■ Article
------------------------------------------------

EXHIBIT 10.03
June 5, 2001
International Knife & Saw, Inc. ("IKS")
ATTN: Xxxxxxx Xxxxxx
0000 Xxx Xxxxxx
Xxxxxxxx, XX 00000
Dear Sirs:
By this letter the undersigned agree, upon their acquisition of all of the
shares of IKS Klingelnberg GmbH ("IKSK"), to cause IKSK to continue the current
trading arrangement between IKS and IKSK regarding products currently
manufactured by IKSK and purchased by IKS ("IKSK products") for a period of 18
months from the date of this letter (the "Term"), subject to and in accordance
with the following:
1. During the Term, IKS agrees to purchase the IKSK products, and any other
products to the extent available from IKSK, exclusively from IKSK. Excepted from
this exclusivity obligation will be purchases by IKS for purposes other than
resale to third parties.
2. Subject to the terms of this letter agreement IKSK will not sell IKSK
products in North America to third parties for a period of 12 months from the
date of this letter agreement (the "NC Term"). Excepted from this will be sales
by IKSK to third parties consistent with past practices.

------------------------------------------------

■ Written problem
Return everything in the letter from "ATTN: Xxxxxxx Xxxxxx" down to "to third parties.", copied word for word. The listing after this letter has nothing to do with the work here.

■ Dataset content
------------------------------------------------

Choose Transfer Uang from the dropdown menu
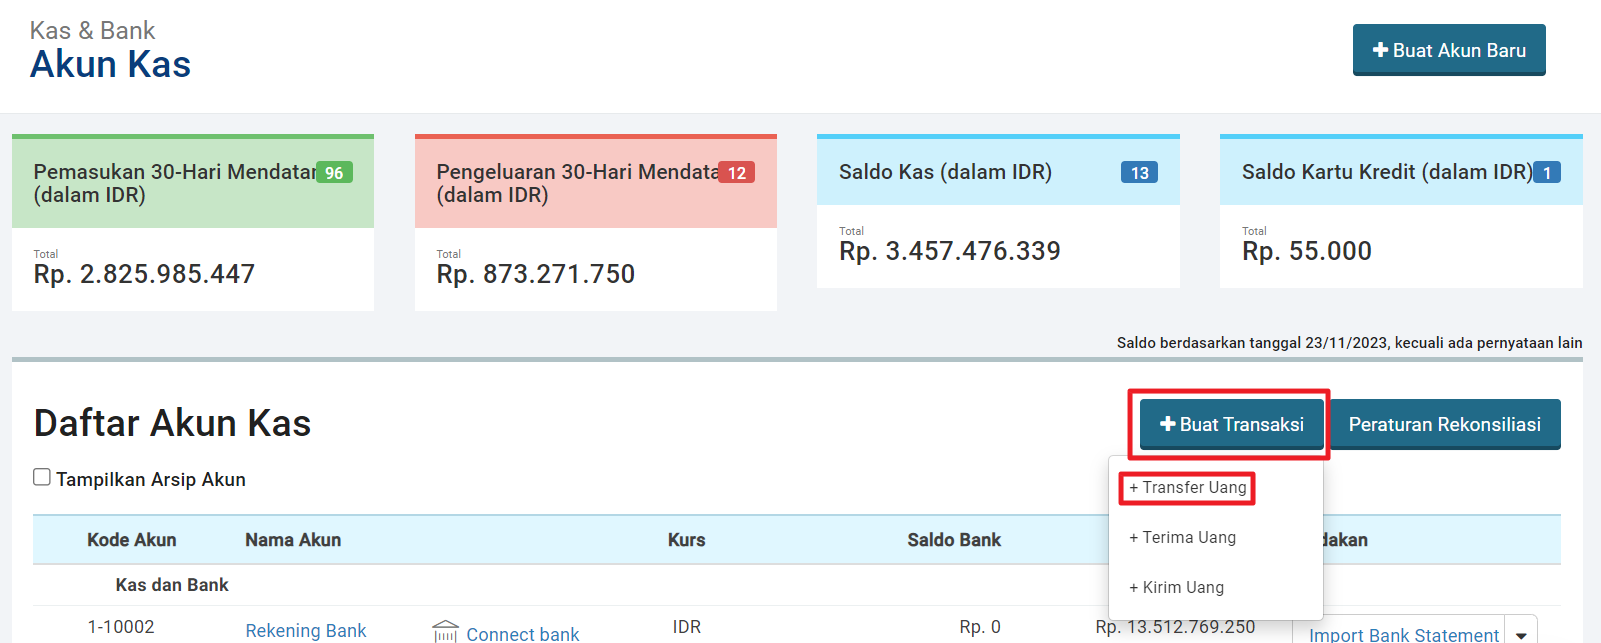Viewport: 1601px width, 643px height. (1188, 488)
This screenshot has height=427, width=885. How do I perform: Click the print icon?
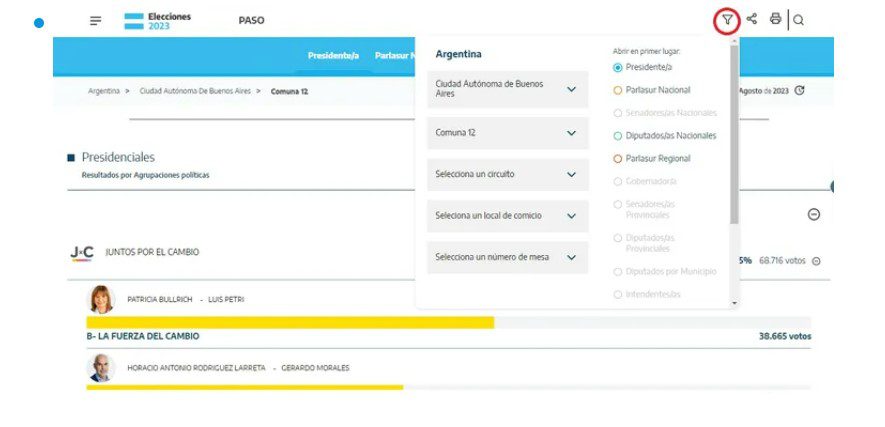point(775,19)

------------------------------------------------

■ Solution below
ATTN: Xxxxxxx Xxxxxx
0000 Xxx Xxxxxx
Xxxxxxxx, XX 00000
Dear Sirs:
By this letter the undersigned agree, upon their acquisition of all of the
shares of IKS Klingelnberg GmbH ("IKSK"), to cause IKSK to continue the current
trading arrangement between IKS and IKSK regarding products currently
manufactured by IKSK and purchased by IKS ("IKSK products") for a period of 18
months from the date of this letter (the "Term"), subject to and in accordance
with the following:
1. During the Term, IKS agrees to purchase the IKSK products, and any other
products to the extent available from IKSK, exclusively from IKSK. Excepted from
this exclusivity obligation will be purchases by IKS for purposes other than
resale to third parties.